Task item:
Lines holding the string "will" in the listing below are to be copied.

Supplied data:

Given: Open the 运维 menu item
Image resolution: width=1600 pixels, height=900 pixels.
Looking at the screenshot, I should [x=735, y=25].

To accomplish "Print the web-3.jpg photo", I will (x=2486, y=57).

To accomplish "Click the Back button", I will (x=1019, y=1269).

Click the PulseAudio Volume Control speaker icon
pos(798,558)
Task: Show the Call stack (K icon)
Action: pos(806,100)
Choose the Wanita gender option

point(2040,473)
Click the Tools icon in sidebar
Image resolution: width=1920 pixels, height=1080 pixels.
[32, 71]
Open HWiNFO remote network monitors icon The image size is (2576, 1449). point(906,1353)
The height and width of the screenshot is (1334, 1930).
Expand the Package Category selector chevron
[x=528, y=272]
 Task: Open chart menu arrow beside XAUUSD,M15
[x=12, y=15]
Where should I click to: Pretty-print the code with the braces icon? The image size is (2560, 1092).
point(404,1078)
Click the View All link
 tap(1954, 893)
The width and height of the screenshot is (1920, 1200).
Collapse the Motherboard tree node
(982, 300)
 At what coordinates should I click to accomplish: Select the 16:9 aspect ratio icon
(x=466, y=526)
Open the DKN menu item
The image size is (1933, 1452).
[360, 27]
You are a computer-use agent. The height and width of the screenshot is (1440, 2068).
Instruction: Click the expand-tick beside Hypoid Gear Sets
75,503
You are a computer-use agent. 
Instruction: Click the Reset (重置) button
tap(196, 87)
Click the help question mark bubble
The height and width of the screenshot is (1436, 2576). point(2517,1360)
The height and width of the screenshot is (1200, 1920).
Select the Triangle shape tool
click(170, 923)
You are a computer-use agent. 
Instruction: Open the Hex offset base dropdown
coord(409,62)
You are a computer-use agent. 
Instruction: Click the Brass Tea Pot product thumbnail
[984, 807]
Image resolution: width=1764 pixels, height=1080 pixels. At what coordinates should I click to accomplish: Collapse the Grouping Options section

Reply to the exercise:
To accomplish "Print the web-3.jpg photo", I will (x=2486, y=57).
To accomplish "Click the Back button", I will (x=1019, y=1269).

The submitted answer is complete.